If you wish to purchase say, a goose for example, at a swap meet you will find many different varieties of said goose. There is the Toulouse, the Gray Goose, (often mis-identified as a Toulouse) the White Chinese, the Brown Chinese, the African Goose, the Sebastapol Goose, the Emden Goose, the Pilgrim, and a variety of others. The Twig Wittlers will have no clue what you are talking about when you ask what kind of goose they are selling. "Um, it"s a goose." He will tell you. You are staring at a long-necked bird with a honk for a tweet and are already suspecting that it is a goose. Don't waste your time asking him if it is male or female. The Twig-Wittler will have no idea what a gander is.
He will be absolutely certain of one thing, however. His goose is the best one that ever lived, pure bred and worth a fortune. This is the "golden goose" that outshines all other geese at the show. When you look closely at this poor bird it will be covered in mud, have a broken wing that sticks out away from its body, a sinus infection that makes its face swell up on one side, and a $20.00 price tag. You will shake your head and walk away with the Wittler calling out after you; "hey, buy my goose and I'll throw in the cage for free!"
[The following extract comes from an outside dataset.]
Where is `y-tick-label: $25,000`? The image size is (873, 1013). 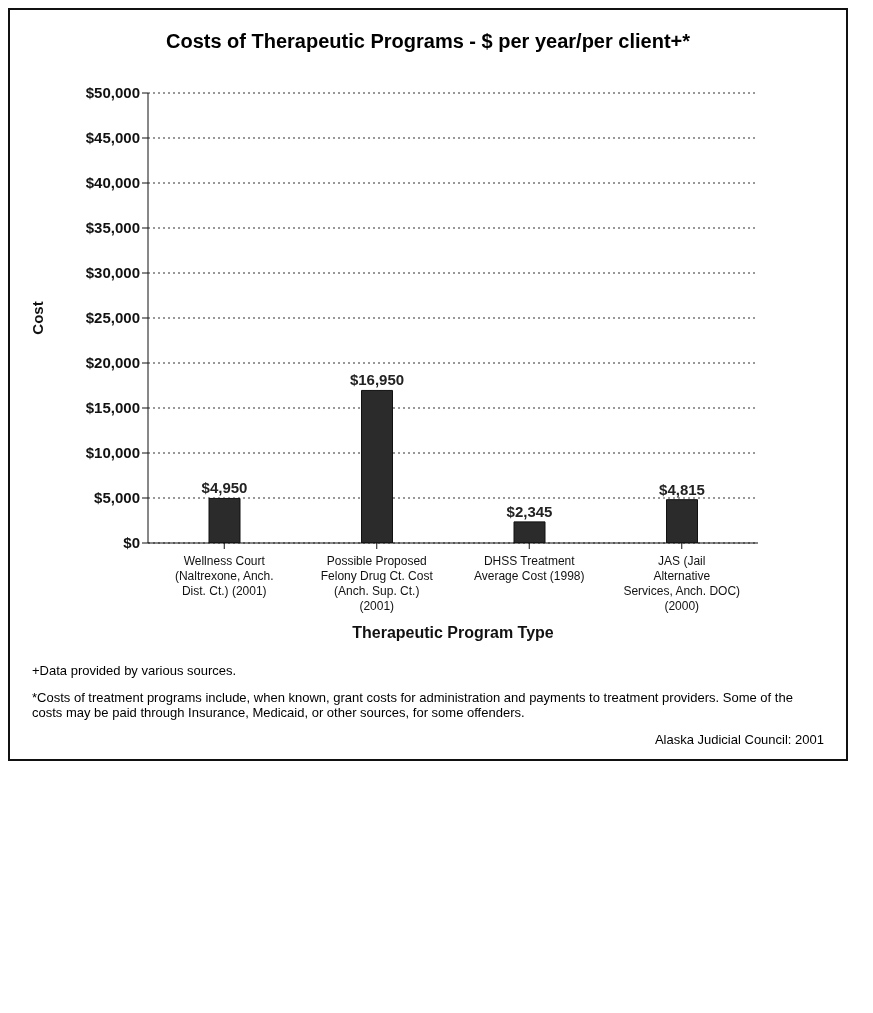
y-tick-label: $25,000 is located at coordinates (112, 318).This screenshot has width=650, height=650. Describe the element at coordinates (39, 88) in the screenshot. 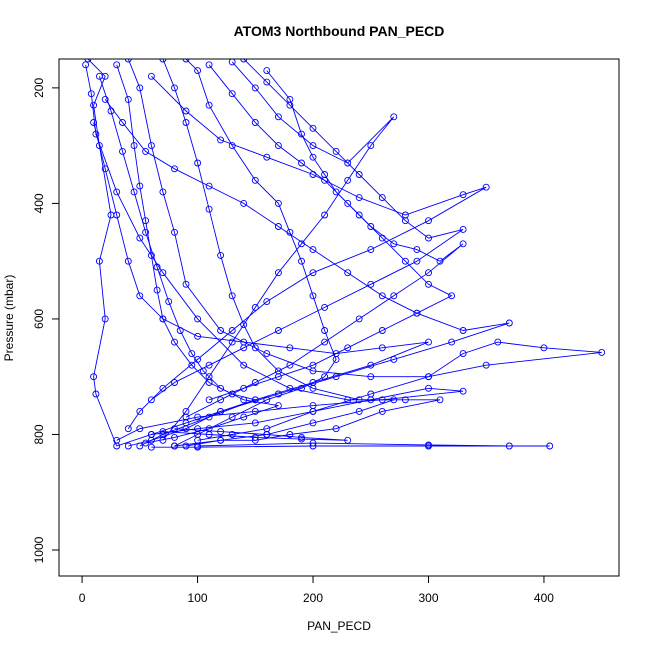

You will be tempted to toss out the goose and take the free cage, but don't bother, because the Twig Wittler will follow you back to your car with pamphlets and he will not let you make your getaway until you have signed your life away to some unidentified bird farm in the Carribean.
You will find many other types of farm life at a game bird swap meet as well. Usually miniature varieties of cows, horses, pigs, sheep, and goats. You will also find exotic animals such as camels, and emus. These creatures are supposedly for sale, though nobody ever buys any of them, probably because they are worth thousands of dollars. They are there for show, to draw the crowds. Also, the Wittlers will be hoping that the camel will spit on you if you do not buy enough stuff. Stuff is for sale at these meets too. Watering dishes, food dishes, leg bands, ear tags, medicine droppers, syringes, and of course, the ever present bag balm, a salve that heals very fast and was not designed for human use. It is used almost exclusively by humans.
The game birds, meanwhile, are out there in the woods chuckling their heads off, watching us idiots buying and selling their domestic brethren, plus that flock of Canadian geese that flies over in V formation while you are standing and staring at a penned up Canadian Honker, are not honking random honks. They are laughing because that honker you are staring at is not a wild goose and never has been. It was hatched either in an incubator or under a really myopic chicken who can't tell the difference between its own egg and that huge orb that it sat on for so many weeks. The chicken will remain clueless even when its chick towers over it by two feet. The twig wittlers will never get a clue either.
All in all however, the game bird swap meets are a lot of fun, if you can tolerate driving on the freeway for hours, crammed into a small car with five people and four pet carriers. It's fun if you like peering into small, dark cages and wondering what that is in there with the four inch fangs and the glowing eyeballs. It's ecstasy if you enjoy visiting a communal outhouse. (You will put it off as long as humanly possible) But the biggest thrill of all is when an old man gets out a microphone attached to a loud speaker and proceeds to compete with the warbling goats and cackling hens. You will have no idea what any of them are saying, but you will guess that it is some kind of communication.
Everyone should experience at least one game bird swap meet, if for no other reason than to forever finally comprehend the phrase, "flew the coop" because that is exactly what you will be anxious to do after two hours with the pseudo-wildlife. Take it from one who knows....the twig wittlers are out there, and do they ever have a deal for you!